• _Aim_: Gather every line of the records below that contains the string "computer", and copy each of those lines in full. Case counts.

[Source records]
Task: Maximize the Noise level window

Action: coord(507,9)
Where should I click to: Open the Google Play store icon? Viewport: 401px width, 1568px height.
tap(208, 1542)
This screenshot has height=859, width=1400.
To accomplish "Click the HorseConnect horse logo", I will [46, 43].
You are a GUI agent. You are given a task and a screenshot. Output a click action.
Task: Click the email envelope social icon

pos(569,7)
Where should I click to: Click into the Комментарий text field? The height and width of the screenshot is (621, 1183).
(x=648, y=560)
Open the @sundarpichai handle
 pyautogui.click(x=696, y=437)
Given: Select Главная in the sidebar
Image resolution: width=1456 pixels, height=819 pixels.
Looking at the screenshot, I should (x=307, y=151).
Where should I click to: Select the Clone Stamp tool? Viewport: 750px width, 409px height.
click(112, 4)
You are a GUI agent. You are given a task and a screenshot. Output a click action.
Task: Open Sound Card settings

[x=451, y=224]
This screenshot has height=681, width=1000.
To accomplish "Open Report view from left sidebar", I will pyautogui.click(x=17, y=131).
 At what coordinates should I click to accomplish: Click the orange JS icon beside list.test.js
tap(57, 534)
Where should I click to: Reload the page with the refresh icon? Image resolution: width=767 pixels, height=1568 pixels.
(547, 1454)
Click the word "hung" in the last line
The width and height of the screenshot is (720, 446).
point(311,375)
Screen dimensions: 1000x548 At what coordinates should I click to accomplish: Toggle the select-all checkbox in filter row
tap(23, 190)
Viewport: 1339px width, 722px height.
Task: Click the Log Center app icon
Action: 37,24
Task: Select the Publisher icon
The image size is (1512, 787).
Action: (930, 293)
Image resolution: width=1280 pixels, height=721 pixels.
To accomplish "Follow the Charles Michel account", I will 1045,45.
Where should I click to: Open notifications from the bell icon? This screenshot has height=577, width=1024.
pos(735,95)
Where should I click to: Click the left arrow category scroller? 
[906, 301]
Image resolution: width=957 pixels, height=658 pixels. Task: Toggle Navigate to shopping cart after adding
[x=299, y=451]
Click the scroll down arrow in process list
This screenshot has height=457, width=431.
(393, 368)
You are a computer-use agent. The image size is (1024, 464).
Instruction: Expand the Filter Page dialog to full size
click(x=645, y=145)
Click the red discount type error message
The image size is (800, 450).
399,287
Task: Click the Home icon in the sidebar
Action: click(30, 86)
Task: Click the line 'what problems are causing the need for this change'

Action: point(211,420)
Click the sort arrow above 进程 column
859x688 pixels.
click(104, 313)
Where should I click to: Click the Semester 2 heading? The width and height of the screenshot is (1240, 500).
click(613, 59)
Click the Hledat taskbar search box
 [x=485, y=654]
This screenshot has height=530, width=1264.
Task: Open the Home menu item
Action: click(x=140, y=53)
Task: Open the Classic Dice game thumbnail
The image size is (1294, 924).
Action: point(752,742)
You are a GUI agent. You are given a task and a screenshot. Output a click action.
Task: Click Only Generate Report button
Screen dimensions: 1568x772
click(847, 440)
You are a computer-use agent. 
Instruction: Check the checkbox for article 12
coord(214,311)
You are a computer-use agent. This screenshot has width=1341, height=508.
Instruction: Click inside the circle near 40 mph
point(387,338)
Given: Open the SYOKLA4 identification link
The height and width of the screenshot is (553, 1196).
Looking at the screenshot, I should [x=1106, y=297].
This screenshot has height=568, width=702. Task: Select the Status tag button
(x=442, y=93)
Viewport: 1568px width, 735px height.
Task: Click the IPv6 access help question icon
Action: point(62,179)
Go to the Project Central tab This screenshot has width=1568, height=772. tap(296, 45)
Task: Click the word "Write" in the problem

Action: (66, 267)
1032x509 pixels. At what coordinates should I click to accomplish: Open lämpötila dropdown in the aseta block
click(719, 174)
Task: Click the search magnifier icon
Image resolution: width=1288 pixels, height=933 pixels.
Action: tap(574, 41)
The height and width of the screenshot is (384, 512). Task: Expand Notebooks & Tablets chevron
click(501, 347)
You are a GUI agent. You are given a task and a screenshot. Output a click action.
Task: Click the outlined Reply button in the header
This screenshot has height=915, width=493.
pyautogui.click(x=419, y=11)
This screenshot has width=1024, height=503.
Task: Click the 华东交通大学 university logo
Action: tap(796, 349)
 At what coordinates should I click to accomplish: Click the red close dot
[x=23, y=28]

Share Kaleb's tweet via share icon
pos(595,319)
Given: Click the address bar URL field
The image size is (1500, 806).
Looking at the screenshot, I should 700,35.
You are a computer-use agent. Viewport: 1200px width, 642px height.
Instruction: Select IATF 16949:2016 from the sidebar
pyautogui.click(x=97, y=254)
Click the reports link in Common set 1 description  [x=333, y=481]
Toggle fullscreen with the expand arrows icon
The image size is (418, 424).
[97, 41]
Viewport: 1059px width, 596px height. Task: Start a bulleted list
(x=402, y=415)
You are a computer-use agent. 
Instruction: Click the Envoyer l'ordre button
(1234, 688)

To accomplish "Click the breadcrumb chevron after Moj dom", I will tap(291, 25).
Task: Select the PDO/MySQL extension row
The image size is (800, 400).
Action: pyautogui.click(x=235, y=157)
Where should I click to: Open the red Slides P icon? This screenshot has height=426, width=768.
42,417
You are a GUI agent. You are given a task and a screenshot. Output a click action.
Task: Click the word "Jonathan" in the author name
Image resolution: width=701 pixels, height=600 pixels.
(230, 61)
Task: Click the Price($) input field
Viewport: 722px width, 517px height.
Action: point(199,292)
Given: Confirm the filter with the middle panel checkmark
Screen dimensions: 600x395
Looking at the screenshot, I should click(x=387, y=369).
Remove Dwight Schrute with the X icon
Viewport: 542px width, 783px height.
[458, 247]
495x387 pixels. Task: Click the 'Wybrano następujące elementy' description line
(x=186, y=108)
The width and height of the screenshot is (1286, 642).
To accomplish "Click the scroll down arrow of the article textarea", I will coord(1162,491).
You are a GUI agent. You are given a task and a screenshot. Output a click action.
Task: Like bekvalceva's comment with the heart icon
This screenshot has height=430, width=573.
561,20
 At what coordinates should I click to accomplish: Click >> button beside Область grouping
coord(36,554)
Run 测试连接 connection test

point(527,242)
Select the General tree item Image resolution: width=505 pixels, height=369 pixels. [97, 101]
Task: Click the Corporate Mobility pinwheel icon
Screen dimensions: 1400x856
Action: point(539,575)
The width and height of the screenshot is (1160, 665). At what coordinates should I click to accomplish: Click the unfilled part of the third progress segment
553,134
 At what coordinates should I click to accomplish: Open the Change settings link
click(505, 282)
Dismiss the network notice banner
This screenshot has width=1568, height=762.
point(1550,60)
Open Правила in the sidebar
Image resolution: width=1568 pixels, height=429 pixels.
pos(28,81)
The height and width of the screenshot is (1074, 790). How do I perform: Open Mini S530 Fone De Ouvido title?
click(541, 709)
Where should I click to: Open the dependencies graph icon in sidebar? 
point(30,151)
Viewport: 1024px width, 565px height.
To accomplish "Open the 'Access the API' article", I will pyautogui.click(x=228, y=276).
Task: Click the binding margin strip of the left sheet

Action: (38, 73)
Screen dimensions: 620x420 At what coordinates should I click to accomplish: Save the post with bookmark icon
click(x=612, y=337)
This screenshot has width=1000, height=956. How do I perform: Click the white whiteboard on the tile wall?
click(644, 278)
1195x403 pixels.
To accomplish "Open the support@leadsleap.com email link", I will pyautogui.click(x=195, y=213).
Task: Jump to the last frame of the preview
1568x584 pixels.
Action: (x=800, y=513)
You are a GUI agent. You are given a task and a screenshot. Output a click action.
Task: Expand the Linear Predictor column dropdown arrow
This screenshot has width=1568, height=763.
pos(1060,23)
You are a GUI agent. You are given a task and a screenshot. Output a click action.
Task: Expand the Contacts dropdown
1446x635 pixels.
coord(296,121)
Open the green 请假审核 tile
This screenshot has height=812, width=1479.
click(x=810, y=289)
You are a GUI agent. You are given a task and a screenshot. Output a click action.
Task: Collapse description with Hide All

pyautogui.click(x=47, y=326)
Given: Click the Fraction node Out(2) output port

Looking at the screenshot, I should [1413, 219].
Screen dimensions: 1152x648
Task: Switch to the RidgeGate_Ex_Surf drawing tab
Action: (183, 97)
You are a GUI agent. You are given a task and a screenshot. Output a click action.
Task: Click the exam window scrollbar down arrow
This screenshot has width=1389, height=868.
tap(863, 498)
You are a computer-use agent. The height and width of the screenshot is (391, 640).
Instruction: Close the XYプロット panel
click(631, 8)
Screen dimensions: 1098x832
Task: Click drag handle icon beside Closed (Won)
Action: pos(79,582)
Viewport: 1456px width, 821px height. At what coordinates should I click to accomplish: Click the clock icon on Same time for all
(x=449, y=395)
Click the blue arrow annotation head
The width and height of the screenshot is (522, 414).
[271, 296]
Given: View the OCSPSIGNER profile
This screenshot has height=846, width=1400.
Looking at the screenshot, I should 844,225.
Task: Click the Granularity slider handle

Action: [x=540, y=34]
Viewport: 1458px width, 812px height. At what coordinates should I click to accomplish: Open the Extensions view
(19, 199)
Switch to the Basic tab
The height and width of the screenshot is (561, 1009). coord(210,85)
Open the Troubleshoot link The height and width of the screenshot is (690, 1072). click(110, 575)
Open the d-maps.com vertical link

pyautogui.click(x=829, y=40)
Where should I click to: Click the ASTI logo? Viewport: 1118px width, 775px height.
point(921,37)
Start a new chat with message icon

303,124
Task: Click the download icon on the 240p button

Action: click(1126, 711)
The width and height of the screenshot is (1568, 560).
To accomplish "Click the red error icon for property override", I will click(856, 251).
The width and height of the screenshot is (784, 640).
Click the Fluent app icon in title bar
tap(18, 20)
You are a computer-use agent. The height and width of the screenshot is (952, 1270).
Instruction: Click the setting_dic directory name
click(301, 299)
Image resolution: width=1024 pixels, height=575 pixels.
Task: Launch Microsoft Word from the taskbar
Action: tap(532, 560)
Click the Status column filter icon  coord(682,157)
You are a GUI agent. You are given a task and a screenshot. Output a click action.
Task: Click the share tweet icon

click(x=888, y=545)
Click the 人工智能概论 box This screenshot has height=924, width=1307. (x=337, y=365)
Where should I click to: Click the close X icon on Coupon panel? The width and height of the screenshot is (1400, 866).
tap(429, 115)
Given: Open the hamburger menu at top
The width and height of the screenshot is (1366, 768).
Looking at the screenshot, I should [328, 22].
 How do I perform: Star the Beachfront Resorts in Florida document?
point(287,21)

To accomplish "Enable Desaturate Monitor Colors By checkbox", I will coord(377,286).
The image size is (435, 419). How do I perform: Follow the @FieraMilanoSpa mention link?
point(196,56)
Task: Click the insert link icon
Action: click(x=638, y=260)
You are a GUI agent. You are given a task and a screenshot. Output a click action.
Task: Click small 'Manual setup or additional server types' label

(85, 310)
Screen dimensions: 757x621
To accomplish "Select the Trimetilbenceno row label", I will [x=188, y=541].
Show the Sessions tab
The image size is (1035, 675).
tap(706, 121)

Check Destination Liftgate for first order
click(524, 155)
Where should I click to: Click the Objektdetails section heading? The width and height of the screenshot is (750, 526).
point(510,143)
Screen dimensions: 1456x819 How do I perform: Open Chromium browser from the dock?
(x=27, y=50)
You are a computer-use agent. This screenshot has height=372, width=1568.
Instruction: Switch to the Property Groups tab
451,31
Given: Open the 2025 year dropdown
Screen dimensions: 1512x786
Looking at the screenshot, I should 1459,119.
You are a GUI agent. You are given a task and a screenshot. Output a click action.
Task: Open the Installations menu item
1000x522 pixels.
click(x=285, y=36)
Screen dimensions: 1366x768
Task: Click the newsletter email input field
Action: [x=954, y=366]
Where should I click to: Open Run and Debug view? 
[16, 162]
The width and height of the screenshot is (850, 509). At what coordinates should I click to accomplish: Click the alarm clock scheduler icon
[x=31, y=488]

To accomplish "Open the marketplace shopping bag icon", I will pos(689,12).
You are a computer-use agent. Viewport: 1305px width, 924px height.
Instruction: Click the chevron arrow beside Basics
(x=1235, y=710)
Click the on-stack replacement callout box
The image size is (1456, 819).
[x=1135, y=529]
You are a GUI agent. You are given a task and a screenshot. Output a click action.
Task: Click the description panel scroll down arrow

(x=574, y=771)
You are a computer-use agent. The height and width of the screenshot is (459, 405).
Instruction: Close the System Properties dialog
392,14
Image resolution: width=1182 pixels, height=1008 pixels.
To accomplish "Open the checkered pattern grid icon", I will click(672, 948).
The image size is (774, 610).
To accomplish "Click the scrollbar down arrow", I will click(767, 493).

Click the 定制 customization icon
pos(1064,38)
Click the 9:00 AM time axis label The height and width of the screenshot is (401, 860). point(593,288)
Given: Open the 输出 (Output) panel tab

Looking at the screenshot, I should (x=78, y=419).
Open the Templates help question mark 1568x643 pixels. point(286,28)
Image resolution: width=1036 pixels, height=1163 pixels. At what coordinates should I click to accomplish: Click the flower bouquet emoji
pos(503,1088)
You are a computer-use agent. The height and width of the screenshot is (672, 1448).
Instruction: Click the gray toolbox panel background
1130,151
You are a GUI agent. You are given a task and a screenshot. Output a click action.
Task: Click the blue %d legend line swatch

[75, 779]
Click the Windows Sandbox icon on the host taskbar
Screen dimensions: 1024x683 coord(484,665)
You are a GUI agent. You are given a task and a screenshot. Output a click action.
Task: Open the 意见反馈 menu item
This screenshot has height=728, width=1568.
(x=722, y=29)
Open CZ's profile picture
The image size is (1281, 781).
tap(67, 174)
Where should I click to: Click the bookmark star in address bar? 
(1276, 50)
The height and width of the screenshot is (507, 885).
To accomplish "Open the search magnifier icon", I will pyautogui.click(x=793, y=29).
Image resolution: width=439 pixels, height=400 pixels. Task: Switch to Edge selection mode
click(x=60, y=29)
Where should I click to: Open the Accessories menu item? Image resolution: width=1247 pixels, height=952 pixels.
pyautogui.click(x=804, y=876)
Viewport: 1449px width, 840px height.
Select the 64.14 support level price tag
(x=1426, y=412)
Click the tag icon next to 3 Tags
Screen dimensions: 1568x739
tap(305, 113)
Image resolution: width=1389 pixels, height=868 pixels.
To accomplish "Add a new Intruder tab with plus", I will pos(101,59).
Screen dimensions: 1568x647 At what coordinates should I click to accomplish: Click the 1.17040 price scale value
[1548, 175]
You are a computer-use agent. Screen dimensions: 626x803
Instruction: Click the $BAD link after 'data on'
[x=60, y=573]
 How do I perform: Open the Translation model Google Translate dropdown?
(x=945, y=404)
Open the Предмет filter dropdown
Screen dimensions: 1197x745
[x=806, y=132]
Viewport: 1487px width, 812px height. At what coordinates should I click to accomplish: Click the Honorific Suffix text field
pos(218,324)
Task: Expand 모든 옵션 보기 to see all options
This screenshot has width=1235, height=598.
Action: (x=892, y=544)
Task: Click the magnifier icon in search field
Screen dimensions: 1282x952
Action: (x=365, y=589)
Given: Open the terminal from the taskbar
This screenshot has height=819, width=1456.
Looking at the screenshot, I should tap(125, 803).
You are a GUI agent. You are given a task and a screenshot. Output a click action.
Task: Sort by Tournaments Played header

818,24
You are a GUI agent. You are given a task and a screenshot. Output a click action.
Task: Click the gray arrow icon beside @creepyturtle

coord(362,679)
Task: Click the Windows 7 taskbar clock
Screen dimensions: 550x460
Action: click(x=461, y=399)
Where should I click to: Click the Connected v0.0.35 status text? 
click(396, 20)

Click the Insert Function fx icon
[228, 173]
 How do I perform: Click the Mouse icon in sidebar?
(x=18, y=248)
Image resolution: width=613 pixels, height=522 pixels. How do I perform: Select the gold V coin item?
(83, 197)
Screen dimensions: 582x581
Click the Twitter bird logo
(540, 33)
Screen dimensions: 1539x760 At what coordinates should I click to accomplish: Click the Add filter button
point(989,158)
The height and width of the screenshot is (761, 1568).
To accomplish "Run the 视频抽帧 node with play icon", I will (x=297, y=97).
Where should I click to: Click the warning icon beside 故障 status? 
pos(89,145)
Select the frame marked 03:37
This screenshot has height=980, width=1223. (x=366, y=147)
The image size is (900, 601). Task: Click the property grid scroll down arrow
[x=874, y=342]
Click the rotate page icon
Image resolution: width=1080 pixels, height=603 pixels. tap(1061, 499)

• _Solution to this problem_:
You are a computer-use agent. The image size is (1024, 464).
You are a computer-use agent. 
You are a computer-use agent. This screenshot has width=1341, height=508.
You are a computer-use agent. Viewport: 1200px width, 642px height.
You are a computer-use agent. 
You are a computer-use agent. The height and width of the screenshot is (391, 640).
You are a computer-use agent. The height and width of the screenshot is (952, 1270).
You are a computer-use agent. This screenshot has height=372, width=1568.
You are a computer-use agent. Viewport: 1305px width, 924px height.
You are a computer-use agent. The height and width of the screenshot is (459, 405).
You are a computer-use agent. The height and width of the screenshot is (672, 1448).
You are a computer-use agent. Screen dimensions: 626x803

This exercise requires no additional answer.